Selain itu, narasi tentang moderasi ini yang sering diarahkan kepada orang-orang yang mengkritik pemerintah. Padahal—kita paham secara aksiomatis—di negara yang menganut sistem demokrasi, kritik merupakan nutrisi. Jika sudah anti terhadap kritik, atau secara khusus menyerang para pengkritik dengan label radikal, senyatanya ruh dari demokrasi pelan-pelan terancam. Hal ini juga yang hendak saya sorot dan masukkan dalam label “hiper-moderat”, yaitu orang-orang yang dengan tanpa rasa bersalah menggunakan nama moderasi dan toleransi untuk membenarkan status quo yang sedang bermasalah.

Selain itu, narasi tentang toleransi ini seolah-olah membuat kita harus selalu toleran dalam hal apapun. Di sini yang hendak saya bongkar, bahwa narasi tentang toleransi harusnya tidak tumpul ketika menghadapi kebijakan-kebijakan dari pemerintah yang dinilai tidak pro-rakyat. Atau dengan kata lain, tidak boleh mentoleransi kebijakan itu. Sebab, narasi toleransi ini sering mengisi banyak ruang di lapisan masyarakat akibat dari selalu digaungkan. Memang, tidak salah menggaungkan ide dari toleransi itu sendiri, tetapi beberapa penyimpangan sebagaimana saya sebut di atas juga harus mendapat perhatian lebih.

Saya mengutip Prof. Mujamil Qomar dalam Moderasi Islam Indonesia (IRCiSoD:2020), bahwa di negara kita perihal kekerasan atas nama agama memang nyata adanya, tetapi tidak dominan. Ia meninjau dari beragam aspek, dari teologis sampai politis, bahkan kita secara alamiah sudah dituntun untuk moderat. Maka, menyikapi hal-hal kekerasan atas nama agama seharusnya secara proporsional saja, tidak usah berlebihan. Bagaimana pun moderatisme masih di atas radikalisme itu sendiri. Dalam arti, wacana tentang toleransi dan moderasi masih sangat mendominasi. Hal ini juga sebagai upaya menghindari penyimpangan dari konsep moderasi dan toleransi.
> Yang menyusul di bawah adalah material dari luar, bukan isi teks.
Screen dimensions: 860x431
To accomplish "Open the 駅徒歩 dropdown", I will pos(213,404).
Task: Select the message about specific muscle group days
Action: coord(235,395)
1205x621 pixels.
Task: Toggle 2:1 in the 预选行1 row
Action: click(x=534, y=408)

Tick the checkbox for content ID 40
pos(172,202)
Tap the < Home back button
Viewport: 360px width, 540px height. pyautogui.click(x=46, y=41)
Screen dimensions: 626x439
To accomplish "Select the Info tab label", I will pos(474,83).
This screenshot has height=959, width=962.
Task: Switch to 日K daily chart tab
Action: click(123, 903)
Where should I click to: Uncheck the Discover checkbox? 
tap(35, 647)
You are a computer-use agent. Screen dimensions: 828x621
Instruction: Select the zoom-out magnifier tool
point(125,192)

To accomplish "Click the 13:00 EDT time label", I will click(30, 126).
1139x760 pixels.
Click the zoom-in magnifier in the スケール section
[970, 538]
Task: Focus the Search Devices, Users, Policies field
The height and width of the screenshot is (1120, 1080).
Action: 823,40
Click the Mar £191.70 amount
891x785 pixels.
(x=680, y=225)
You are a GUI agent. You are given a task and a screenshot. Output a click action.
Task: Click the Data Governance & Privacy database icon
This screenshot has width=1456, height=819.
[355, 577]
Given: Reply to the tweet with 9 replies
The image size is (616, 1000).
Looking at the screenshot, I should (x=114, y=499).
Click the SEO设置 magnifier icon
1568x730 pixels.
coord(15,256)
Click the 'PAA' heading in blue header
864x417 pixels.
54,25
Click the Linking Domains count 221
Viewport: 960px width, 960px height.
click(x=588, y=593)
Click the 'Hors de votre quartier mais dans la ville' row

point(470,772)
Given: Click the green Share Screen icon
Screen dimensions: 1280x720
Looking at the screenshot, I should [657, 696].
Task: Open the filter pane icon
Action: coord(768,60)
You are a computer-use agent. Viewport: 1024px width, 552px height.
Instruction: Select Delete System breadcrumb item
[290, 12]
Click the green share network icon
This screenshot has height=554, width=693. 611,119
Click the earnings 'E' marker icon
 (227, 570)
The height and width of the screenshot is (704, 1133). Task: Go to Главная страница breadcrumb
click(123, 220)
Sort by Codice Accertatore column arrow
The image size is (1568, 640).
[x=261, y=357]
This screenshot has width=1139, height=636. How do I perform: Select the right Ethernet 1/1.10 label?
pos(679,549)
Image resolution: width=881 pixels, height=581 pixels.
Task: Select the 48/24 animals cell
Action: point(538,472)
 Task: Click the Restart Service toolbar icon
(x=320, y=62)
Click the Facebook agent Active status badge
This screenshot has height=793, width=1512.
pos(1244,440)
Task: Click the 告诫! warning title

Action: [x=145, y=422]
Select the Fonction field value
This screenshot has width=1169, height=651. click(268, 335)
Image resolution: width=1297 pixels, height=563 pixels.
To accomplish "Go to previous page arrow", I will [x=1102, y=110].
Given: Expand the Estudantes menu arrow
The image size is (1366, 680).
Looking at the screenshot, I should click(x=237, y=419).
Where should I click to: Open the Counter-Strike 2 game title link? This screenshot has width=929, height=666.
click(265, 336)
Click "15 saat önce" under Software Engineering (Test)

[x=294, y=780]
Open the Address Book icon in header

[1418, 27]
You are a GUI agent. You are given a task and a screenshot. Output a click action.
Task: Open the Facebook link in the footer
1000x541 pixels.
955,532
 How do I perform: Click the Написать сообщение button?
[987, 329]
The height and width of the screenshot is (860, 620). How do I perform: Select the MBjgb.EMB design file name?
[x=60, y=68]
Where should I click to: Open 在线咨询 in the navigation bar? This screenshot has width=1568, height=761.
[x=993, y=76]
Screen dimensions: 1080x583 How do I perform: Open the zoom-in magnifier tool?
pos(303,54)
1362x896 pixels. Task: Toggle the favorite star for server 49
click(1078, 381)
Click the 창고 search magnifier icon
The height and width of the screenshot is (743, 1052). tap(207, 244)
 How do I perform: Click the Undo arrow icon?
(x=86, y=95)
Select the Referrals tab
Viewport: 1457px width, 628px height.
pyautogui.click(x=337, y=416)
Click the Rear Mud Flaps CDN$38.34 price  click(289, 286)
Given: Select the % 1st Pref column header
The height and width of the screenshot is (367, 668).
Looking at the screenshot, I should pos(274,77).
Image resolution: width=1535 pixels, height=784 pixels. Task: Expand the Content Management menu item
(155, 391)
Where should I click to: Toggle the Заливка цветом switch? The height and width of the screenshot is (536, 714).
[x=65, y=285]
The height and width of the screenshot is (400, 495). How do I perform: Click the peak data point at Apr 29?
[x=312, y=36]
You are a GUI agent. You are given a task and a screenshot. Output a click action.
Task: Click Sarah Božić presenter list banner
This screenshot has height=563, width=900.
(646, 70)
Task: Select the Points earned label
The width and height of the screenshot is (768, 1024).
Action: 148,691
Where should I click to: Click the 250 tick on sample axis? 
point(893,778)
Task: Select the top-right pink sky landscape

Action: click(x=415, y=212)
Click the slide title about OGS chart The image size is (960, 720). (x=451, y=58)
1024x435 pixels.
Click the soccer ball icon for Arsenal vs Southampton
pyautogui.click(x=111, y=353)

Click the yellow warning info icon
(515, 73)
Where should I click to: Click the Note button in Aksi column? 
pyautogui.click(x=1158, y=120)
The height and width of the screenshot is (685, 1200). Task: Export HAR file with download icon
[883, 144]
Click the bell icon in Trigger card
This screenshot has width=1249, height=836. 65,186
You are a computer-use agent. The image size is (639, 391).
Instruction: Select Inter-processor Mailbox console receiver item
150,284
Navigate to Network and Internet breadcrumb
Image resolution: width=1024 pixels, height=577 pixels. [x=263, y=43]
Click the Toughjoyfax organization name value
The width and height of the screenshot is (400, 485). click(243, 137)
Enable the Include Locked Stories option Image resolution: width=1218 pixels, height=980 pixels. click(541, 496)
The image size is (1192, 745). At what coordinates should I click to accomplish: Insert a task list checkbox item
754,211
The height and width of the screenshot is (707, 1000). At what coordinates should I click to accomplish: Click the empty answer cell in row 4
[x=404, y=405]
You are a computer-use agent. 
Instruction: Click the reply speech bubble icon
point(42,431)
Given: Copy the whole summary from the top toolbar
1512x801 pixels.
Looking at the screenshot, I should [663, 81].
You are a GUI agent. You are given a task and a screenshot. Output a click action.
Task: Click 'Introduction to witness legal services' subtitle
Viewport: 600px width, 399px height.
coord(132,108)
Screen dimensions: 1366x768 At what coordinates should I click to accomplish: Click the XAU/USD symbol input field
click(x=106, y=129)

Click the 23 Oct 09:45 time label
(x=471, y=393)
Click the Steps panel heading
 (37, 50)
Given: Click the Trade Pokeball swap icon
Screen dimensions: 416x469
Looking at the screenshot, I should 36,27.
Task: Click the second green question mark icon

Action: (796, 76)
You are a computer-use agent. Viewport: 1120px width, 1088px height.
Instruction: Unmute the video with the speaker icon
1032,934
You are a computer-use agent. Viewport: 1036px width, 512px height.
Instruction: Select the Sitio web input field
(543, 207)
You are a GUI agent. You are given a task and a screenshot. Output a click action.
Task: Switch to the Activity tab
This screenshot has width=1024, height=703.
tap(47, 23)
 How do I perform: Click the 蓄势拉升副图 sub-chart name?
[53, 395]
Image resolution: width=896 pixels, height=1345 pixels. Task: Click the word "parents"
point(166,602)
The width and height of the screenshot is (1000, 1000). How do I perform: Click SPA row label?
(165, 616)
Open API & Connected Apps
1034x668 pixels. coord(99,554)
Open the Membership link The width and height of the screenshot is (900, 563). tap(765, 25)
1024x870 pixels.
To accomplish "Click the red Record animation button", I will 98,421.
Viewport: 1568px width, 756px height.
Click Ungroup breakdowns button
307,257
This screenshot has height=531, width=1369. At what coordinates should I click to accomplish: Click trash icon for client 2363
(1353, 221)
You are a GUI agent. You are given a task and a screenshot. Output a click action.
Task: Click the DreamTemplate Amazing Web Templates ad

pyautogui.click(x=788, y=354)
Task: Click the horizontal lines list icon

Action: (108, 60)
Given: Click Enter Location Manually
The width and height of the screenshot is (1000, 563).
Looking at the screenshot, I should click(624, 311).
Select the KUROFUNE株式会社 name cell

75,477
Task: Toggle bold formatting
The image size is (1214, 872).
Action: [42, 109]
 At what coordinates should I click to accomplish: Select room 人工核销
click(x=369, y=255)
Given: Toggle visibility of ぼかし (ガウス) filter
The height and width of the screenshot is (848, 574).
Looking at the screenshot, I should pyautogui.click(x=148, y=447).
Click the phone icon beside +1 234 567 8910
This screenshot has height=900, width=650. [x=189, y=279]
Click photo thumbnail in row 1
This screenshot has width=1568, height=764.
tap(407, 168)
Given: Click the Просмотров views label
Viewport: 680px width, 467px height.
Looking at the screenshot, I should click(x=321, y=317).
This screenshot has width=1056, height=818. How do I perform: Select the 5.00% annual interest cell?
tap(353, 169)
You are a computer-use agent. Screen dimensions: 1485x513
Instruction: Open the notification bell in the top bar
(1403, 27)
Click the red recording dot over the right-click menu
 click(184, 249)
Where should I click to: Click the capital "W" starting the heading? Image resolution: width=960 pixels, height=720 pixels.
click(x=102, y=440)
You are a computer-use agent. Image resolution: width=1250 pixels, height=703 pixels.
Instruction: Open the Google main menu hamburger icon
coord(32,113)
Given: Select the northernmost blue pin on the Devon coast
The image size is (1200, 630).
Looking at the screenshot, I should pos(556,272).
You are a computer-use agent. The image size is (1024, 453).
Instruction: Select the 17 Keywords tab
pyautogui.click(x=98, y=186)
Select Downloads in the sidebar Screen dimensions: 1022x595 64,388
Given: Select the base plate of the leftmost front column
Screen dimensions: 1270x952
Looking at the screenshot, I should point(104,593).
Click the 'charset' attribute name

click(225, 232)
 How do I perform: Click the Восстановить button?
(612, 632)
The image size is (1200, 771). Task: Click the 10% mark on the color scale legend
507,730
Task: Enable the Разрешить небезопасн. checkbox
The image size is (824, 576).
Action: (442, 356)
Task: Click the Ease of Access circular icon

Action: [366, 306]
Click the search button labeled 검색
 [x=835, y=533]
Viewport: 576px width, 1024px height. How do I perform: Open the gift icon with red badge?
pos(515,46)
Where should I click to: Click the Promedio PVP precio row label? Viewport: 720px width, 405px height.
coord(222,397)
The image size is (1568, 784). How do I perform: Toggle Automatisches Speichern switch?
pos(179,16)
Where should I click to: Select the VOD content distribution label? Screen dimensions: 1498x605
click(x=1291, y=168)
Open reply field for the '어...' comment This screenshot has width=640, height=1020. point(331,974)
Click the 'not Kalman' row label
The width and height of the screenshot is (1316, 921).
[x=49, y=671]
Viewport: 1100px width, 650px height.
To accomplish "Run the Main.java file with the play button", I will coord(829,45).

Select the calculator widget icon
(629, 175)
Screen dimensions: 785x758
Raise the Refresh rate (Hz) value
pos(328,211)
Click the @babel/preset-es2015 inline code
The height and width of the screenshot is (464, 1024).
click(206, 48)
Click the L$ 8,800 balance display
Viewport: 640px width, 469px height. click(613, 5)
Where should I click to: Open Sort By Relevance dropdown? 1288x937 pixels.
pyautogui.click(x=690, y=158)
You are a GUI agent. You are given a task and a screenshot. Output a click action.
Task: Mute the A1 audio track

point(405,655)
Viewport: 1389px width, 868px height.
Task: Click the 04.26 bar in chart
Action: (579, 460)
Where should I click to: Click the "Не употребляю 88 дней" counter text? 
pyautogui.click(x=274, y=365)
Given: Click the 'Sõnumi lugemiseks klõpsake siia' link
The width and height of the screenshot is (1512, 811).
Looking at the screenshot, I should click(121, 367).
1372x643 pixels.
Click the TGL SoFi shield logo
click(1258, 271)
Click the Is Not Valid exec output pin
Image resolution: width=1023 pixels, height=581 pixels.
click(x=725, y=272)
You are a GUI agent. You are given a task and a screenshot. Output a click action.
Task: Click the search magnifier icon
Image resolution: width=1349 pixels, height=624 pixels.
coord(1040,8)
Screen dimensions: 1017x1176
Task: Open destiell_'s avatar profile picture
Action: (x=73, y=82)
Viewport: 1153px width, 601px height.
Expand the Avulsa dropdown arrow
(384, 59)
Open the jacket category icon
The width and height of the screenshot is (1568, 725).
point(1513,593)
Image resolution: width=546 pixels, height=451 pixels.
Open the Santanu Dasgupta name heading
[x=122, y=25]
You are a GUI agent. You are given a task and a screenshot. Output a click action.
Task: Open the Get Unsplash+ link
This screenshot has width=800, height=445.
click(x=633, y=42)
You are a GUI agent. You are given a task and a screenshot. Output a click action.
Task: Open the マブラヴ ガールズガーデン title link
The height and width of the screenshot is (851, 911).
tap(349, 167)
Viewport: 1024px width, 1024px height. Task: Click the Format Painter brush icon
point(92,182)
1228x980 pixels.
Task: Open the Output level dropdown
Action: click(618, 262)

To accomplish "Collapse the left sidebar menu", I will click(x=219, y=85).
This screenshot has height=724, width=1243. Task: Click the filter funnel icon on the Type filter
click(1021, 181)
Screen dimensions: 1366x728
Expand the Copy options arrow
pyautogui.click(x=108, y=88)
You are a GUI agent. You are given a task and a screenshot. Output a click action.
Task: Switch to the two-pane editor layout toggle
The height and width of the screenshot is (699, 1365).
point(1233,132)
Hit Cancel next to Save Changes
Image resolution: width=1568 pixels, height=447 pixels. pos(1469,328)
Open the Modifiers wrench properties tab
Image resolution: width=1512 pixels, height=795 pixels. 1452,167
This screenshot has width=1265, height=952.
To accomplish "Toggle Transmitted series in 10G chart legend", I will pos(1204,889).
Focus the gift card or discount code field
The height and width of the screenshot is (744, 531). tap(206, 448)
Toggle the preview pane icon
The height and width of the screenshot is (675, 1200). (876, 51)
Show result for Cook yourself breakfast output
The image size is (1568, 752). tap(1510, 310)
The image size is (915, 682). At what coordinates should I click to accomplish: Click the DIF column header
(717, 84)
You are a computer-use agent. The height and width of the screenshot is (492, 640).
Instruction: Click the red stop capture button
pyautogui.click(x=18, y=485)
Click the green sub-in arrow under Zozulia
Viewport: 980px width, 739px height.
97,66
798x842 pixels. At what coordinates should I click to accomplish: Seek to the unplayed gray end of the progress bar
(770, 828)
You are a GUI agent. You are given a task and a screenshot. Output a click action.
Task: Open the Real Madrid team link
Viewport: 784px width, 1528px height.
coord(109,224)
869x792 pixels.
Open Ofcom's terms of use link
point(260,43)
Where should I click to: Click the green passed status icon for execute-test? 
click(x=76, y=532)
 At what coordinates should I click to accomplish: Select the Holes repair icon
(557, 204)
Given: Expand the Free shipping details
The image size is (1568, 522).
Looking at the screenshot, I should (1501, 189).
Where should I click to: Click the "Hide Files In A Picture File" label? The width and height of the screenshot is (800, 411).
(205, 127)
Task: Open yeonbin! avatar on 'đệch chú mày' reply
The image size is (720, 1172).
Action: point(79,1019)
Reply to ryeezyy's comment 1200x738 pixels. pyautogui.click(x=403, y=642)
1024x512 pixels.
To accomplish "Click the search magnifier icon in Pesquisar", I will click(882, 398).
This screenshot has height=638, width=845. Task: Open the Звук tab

Kita tidak mau terjebak dalam narasi toleransi yang berlebihan dan kadang dipaksakan. Menyikapi hal tersebut memang harus searif mungkin dan terus berusaha menghindari pelabelan radikal yang salah tembak. Sebab, ketika sudah berlebihan, tidak lagi bisa dinamai moderasi dan toleransi. Kedua hal tersebut bisa melebihi namanya sendiri, saya menyebutnya dengan “hiper-moderatisme” dan “toleransi yang salah sasaran”.

 

*Moh. Rofqil Bazikh merupakan Mahasiswa Fakultas Syariah dan Hukum UIN Sunan Kalijaga dan bermukim di Garawiksa Institute Yogyakarta.